La présence de citoyennes colombiennes pauvres ayant traversé l’océan pour venir péniblement travailler et, pour nombre d’entre elles, s’abîmer dans la ville de Christophe Colomb – celui-là même qui a donné son nom à leur pays d’origine et celui sans qui l’aventure américaine et les mésaventures des peuples autochtones n’auraient jamais eu lieu – nous met face à une abyssale question d’ordre moral. Une interrogation que d’aucuns jugent loufoque, anachronique, confuse : celle de la responsabilité de l’Europe dans la souffrance des peuples qu’elle a tour à tour colonisés et post-colonisés.

Bien sûr, les Génois d’aujourd’hui n’ont pas de responsabilité directe, ni même leurs ancêtres d’ailleurs – puisque Colomb agissait pour le compte des couronnes espagnole et portugaise –, mais peut-on véritablement, ici comme ailleurs, continuer à « contextualiser » plutôt que regarder l’histoire en face ?

Une question à laquelle répond Silvia Isola, une jeune journaliste qui travaille pour divers médias locaux dans une chronique datée du 11 juin dernier et qui nous renvoie à la statue de la gare de Principe. Dans son introduction, elle écrit qu’« en passant devant la statue de la place Principe de Gênes, rien ne laisse penser que c’est un symbole de racisme et d’esclavage. » Et de citer une des principales des spécialistes de Colomb, l’historienne Gabriella Airaldi, qui affirme que « nous ne pouvons pas juger avec nos paramètres ce qui s’est produit à l’époque », ajoutant que « Colomb est fils de son temps et ne peut être confondu par des événements qui lui sont postérieurs, ceux liés aux vagues de colonisations espagnoles, anglaises et françaises. » D’ailleurs, les premiers à célébrer sa mémoire furent les Américains au XVIIIe siècle… Mais ces dernières années, aux États-Unis, on s’interroge sur son héritage alors que, pour les Génois – qui parfois l’oublient –, il devrait au contraire être un grand motif d’orgueil.

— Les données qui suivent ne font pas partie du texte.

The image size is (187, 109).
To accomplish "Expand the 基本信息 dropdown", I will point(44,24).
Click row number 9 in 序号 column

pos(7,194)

Un point de vue qui ne fait pas l’unanimité à Gênes où certains savent que Colomb, outre le fait qu’il fut un excellent marin, administra avec une grande cruauté les terres qui lui furent confiées par l’Espagne, pratiquant la torture et l’esclavage et imposant un racket généralisé aux autochtones. Une attitude que Bartolomé de las Casas dénonça à Valladolid lors de la fameuse controverse qui mit fin à une partie des pratiques inhumaines que le Génois inaugura sur le continent américain, cinquante ans seulement après la mort de ce dernier, dans cette même ville du nord de l’Espagne. Cinquante ans après, était-ce déjà trop tard ou Bartolomé de las Casas aurait-il dû lui aussi contextualiser ?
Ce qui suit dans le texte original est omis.